● **阅读摘录**:

如果确实想要把 dd.tags标记的 tag 作为观测云的标签，则需要在 ddtrace.conf 配置 customer_tags

    [[inputs.ddtrace]]
      endpoints = ["/v0.3/traces", "/v0.4/traces", "/v0.5/traces"]
      customer_tags = ["projectName","user_name"]

效果如图

注意：如果自定义tag 包含了 tag 关键字，则会当成标签显示。

显示数据库实例名称

显示数据库的名称，默认显示数据库的类型，如需要显示数据库名称，将值设置成TRUE

-Ddd.trace.db.client.split-by-instance=TRUE

以上 demo 并没有加载数据库，所以想要达到这个效果，可以选择一个引入数据库的应用添加参数 dd.trace.db.client.split-by-instance=TRUE
效果图：

采样

ddtrace.conf 采样部分配置

  ## Sampler config uses to set global sampling strategy.
  ## priority uses to set tracing data propagation level, the valid values are -1, 0, 1
  ##  -1: always reject any tracing data send to datakit
  ##   0: accept tracing data and calculate with sampling_rate
  ##   1: always send to data center and do not consider sampling_rate
  ## sampling_rate used to set global sampling rate
  [inputs.ddtrace.sampler]
    priority = 0
    sampling_rate = 0.1

测试脚本

for ((i=1;i<=100;i++)); 
do
    curl http://localhost:8080/counter
done

priority = 0

sampling_rate范围 (0,1)，不在范围内，trace丢弃。如果需要全采，则不需要配置[inputs.ddtrace.sampler]

应用不配置dd.trace.sample.rate

sampling_rate = 0.1

请求序号	次数	观测云traceId数
1	100	7
2	100	12
3	1000	101

-Ddd.trace.sample.rate=0.10 & sampling_rate = 0.1

请求序号	次数	观测云traceId数
1	1000	103
2	1000	104
3	2000	204
4	2000	203

-Ddd.trace.sample.rate=0.10 对结果不影响，可以删除。

sampling_rate = 0.5

请求序号	次数	观测云traceId数
1	1000	505
2	1000	505
3	2000	998
4	2000	1006

datakit sampling_rate = 1

请求序号	次数	观测云traceId数
1	500	0
2	500	0

priority =1

sampling_rate参数失效，应用层面如果不配置概率采样，则datakit会过滤所有的trace

应用配置概率 -Ddd.trace.sample.rate=0.10

请求序号	次数	观测云traceId数
1	100	100
2	500	500

应用配置概率 -Ddd.trace.sample.rate=1

请求序号	次数	观测云traceId数
1	100	100
2	500	500

应用配置概率 -Ddd.trace.sample.rate=10

请求序号	次数	观测云traceId数
1	100	100
2	500	500

应用配置概率 -Ddd.trace.sample.rate=0.5

请求序号	次数	观测云traceId数
1	100	100
2	100	100

priority =-1

无论其他参数怎么配置，都不会上报trace信息。

采样结论

数据采样是基于datakit 配置ddtrace来进行采样的

当priority=0时，基于sampling_rate 概率进行采样，取值范围为（0,1）。
当priority=1时，则表示不进行概率采样，即上报所有的trace信息。
当priority=-1时，则拒绝上报trace信息，即全部trace信息过滤掉。

● **工作任务 1**: 根据 ddtrace 配置摘录，当 priority=-1 时 trace 信息的上报情况如何？
● **工作任务 2**: 请从 ddtrace 配置摘录的最后一句之后接着续写。
下方资料与上面的 ddtrace 配置摘录互不相关，是单独的材料。

● **数据集内容**:
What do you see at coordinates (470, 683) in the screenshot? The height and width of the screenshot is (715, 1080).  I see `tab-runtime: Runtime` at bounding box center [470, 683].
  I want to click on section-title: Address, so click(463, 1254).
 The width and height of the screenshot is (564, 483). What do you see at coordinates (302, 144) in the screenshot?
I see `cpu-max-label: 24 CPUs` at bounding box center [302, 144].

● **预期输出 1**: 无论其他参数怎么配置，都不会上报 trace 信息。

● **预期输出 2**:
同时也证明了 ddtrace-javagent 采样参数无效。

过滤 Resource

即过滤一些不需要的请求，减少trace的上报。比如过滤 nacos 数据中心相关的资源上报、eureka 数据中心相关的资源上报。

主要是通过datakit 的 inputs.ddtrace.close_resource标签配置进行过滤

  ## Ignore tracing resources map like service:[resources...].
  ## The service name is the full service name in current application.
  ## The resource list is regular expressions uses to block resource names.
  ## If you want to block some resources universally under all services, you can set the
  ## service name as "*". Note: double quotes "" cannot be omitted.
  # [inputs.ddtrace.close_resource]
    # service1 = ["resource1", "resource2", ...]
    # service2 = ["resource1", "resource2", ...]
    # "*" = ["close_resource_under_all_services"]
    # ...

比如过滤 resource 为 counter的请求。

  [inputs.ddtrace.close_resource]
      ddtrace-server = ["counter"]

如果要过滤所有的 service counter请求，可以用通配符"*"代替 servicename，如：

  [inputs.ddtrace.close_resource]
      "*" = ["counter"]

如果要过滤的 resource 存在多层级span链路，不会对当前链路上报有影响，只会影响被过滤的resource不能上报上来。如，过滤 gateway

  [inputs.ddtrace.close_resource]
      "*" = ["gateway"]

通过请求curl http://localhost:8080/gateway,在观测云上查看链路情况，发现 resource为 gateway的请求已经过滤掉了。

入侵式埋点

与前面件Tag有差异，前面是通过 javaagent方式配置埋点，相对来说方便管理和动态埋点，不会因为想要对特殊的请求做一些埋点而调整代码。但同时配置会比较繁琐，入侵式埋点能够很好的跟业务结合，对业务进行埋点，则需要用 dd-trace-api的方式。

以java为例

        <dependency>
            <groupId>com.datadoghq</groupId>
            <artifactId>dd-trace-api</artifactId>
            <version>0.102.0</version>
        </dependency>

在对应需要埋点的方法添加注解 @Trace

    @Trace
    public String apiTrace(){
        return "apiTrace";
    }

然后在 gateway方法调用这个

...
testService.apiTrace();
...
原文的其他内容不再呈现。